Issa

Sentei em uma pedra, observando a neve caindo levemente, mesmo com a presença do sol. Fagan, por sua vez, observava tudo à sua volta, cuidando do perímetro. Ele parecia humano, mas meus instintos gritavam que ali não encontraria nada além de perigo. As horas se arrastaram, nada de perigoso parecia se aproximar do castelo.

- Por que você cuida do castelo? Talvez fosse melhor deixar invadirem e matarem todas elas. – comentei, tentando sanar uma dúvida que estava ali desde que fui “acolhida”.

- Não adianta... Elas matariam qualquer um que tentasse...

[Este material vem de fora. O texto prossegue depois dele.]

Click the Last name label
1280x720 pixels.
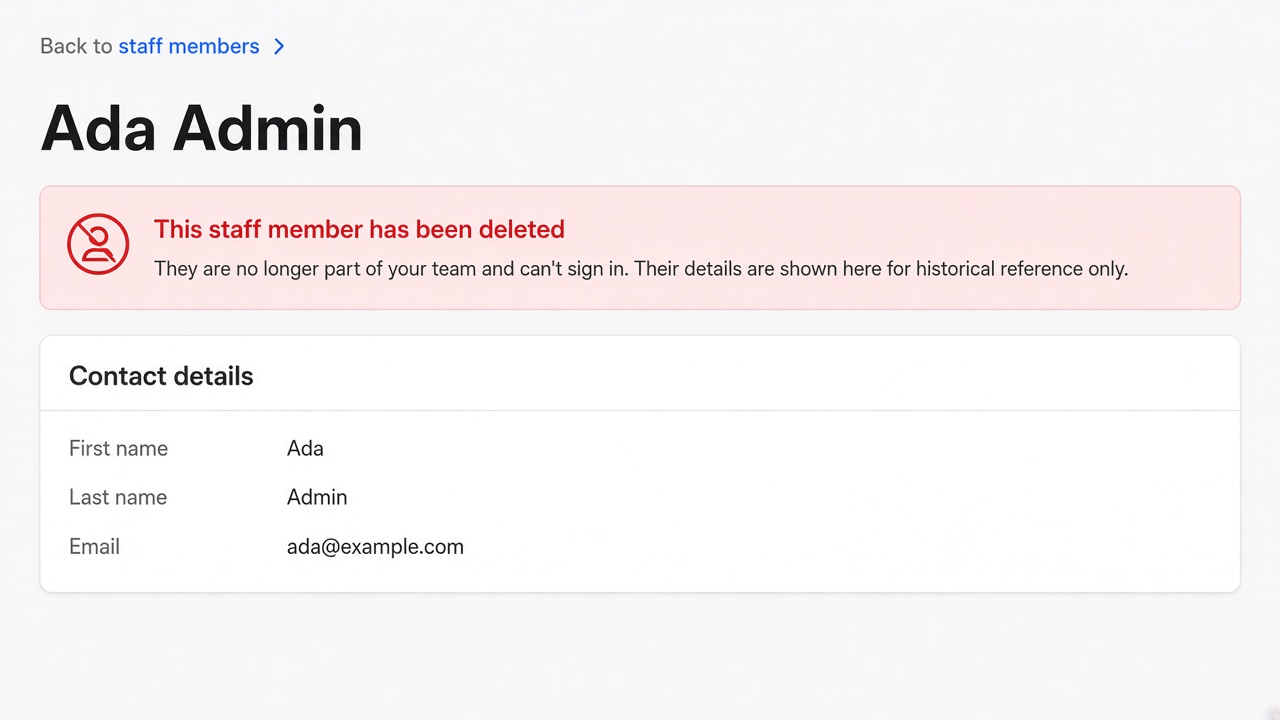pos(118,497)
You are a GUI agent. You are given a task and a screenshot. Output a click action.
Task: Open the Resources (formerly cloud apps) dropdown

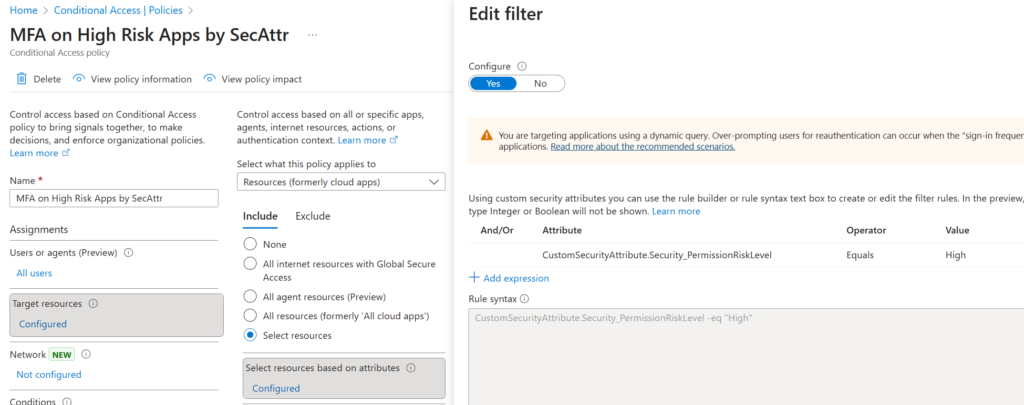(x=341, y=182)
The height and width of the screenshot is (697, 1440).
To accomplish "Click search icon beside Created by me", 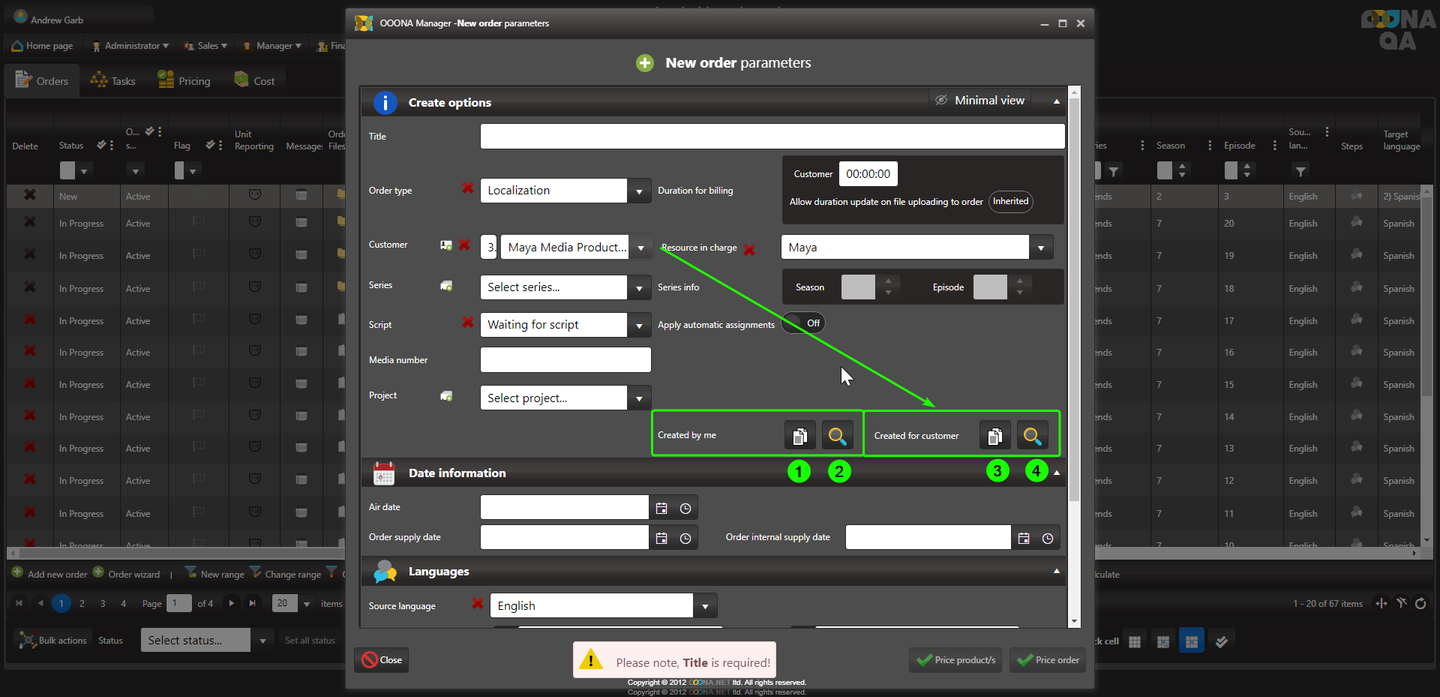I will (838, 436).
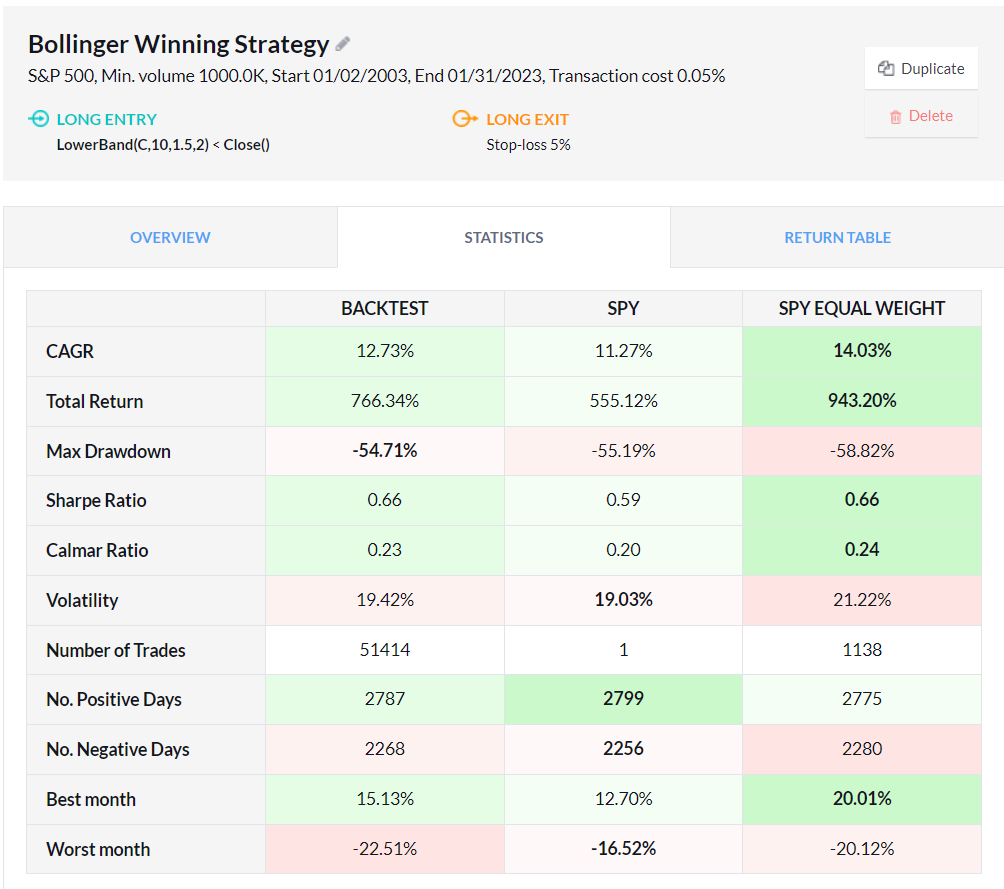Click the trash icon next to Delete
1004x889 pixels.
[897, 116]
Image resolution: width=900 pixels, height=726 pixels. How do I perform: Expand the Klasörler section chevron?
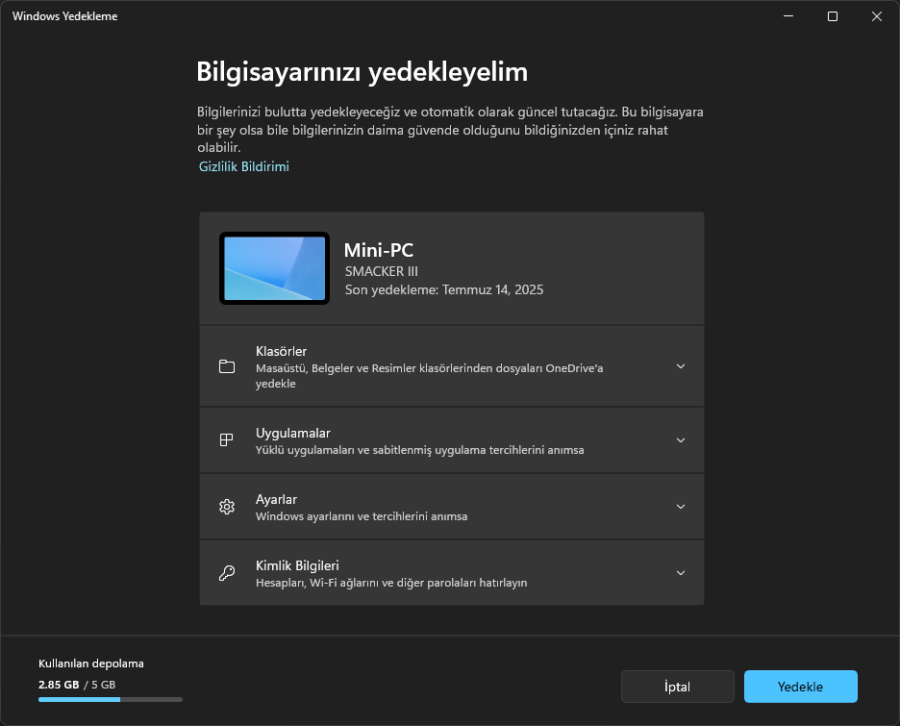pos(681,366)
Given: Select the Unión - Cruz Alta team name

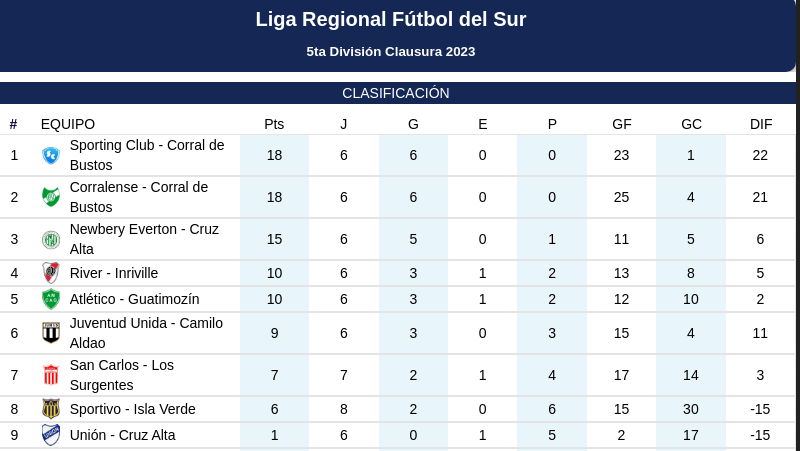Looking at the screenshot, I should 122,435.
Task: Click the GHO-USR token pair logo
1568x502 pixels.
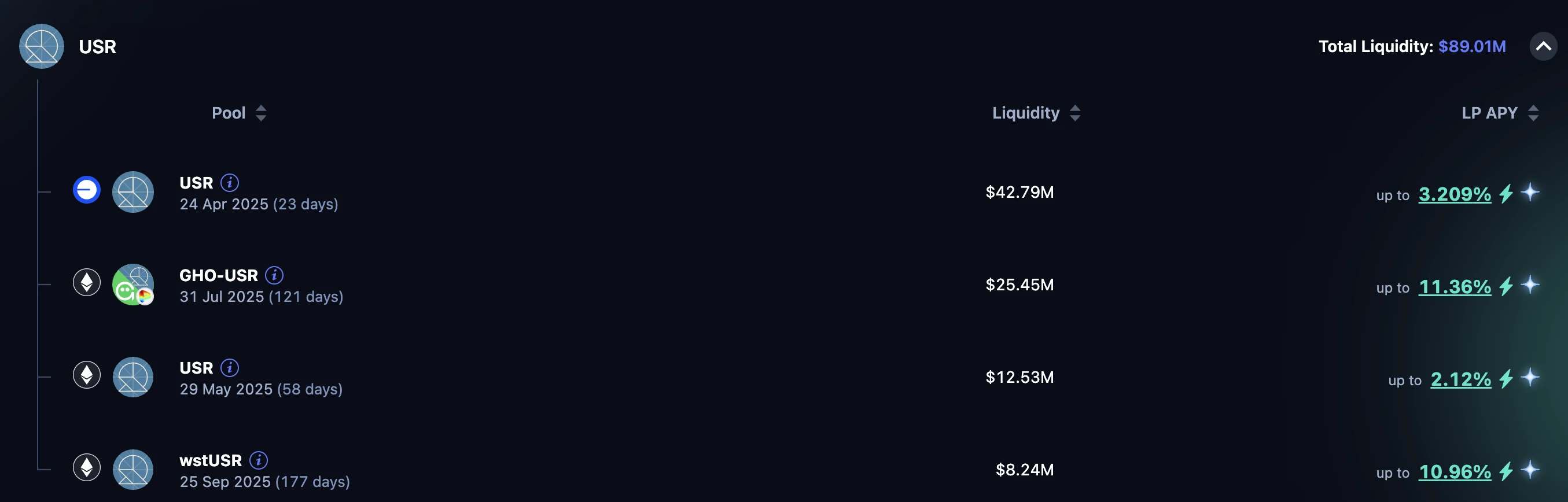Action: (x=132, y=284)
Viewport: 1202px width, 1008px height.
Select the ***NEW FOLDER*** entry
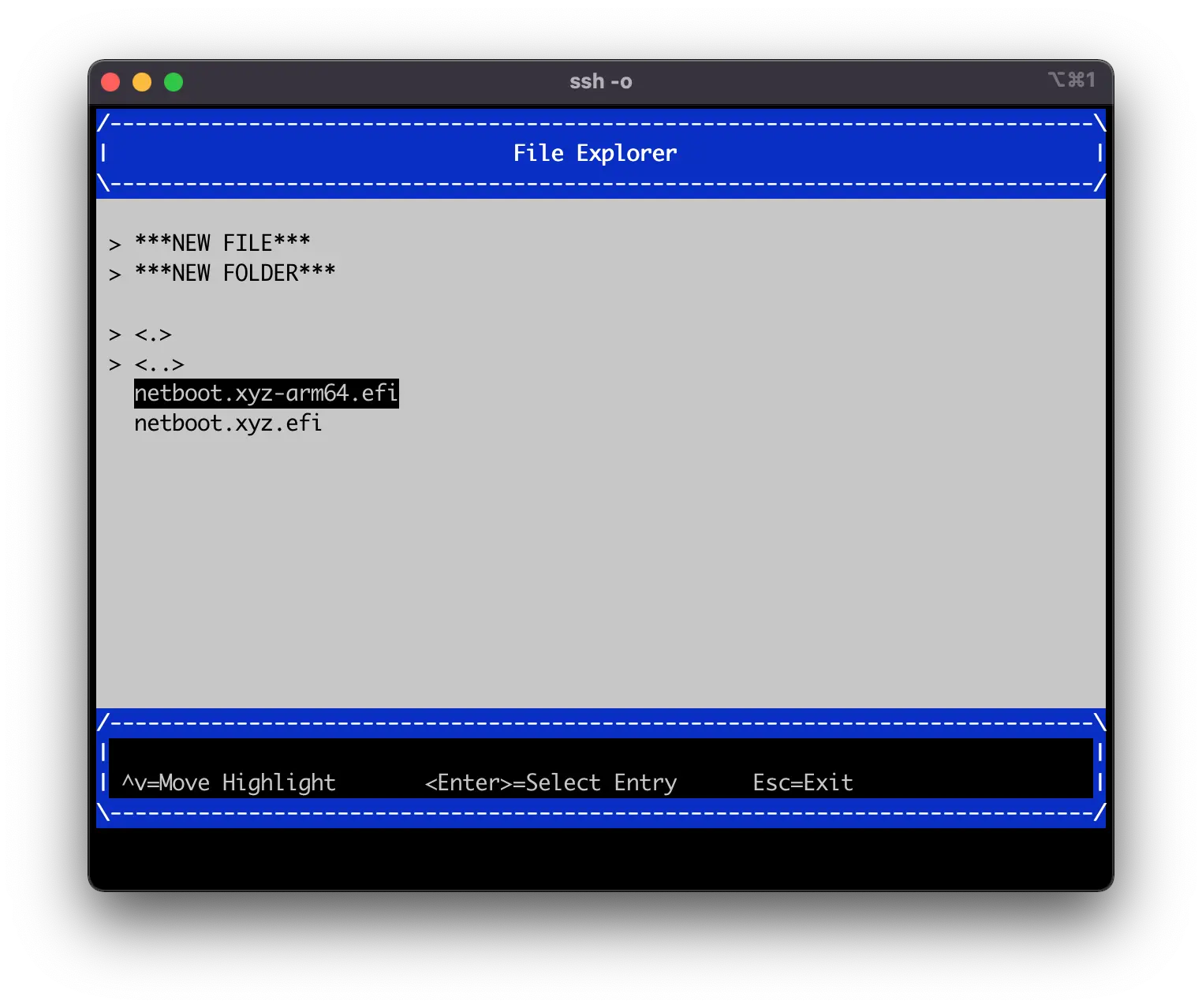235,273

- Então por que tenta? – interrompi-o, encarando o homem que estava de braços cruzados, encostado relaxadamente na parede.

- Mataria qualquer um que tentasse sozinho. – disse, parecendo completar o pensamento. – Por isso você está aqui. – apontou para mim, sorrindo, como se estivesse se divertindo.

- Não fale como se eu fosse uma arma. – sussurro.

- Como?

- Nada... – desconverso. – Mas por que quer matar todas as bruxas?

- Tantas perguntas para uma pequena mulher só. – ele dá ênfase à palavra “pequena”, como se tentasse me irritar. Vendo a imparcialidade estampada no meu rosto, resolveu responder. – Digamos que as bruxas não são legais com filhos homens de bruxas.

- Então filhos homens de bruxas se dedicam a matar todas as bruxas? – pergunto, dando ênfase à palavra “todas”, observando até onde aquilo era uma conversa divertida.

- Tem uma bruxa que talvez eu mantenha viva... – ele comentou, se aproximando com as mãos nas costas, como um velho nobre em inspeção à tropa.

- E ela talvez seja a sua mãe?

- Não. – ele respondeu curto e grosso, parando à minha frente. – Minha mãe morreu. E uma das bruxas que não gostava da ideia do filho homem era ela.

- Olha... Que história emocionante. – digo, um tanto irônica. Realmente não me importa magoar ou não o feiticeiro.

- Cuidado com o que diz criadora de abelhas, posso muito bem desistir de manter a tal bruxa viva. – seu rosto a poucos centímetros de meu rosto estava sério. Os olhos parecendo em chamas, como se quisesse me incinerar.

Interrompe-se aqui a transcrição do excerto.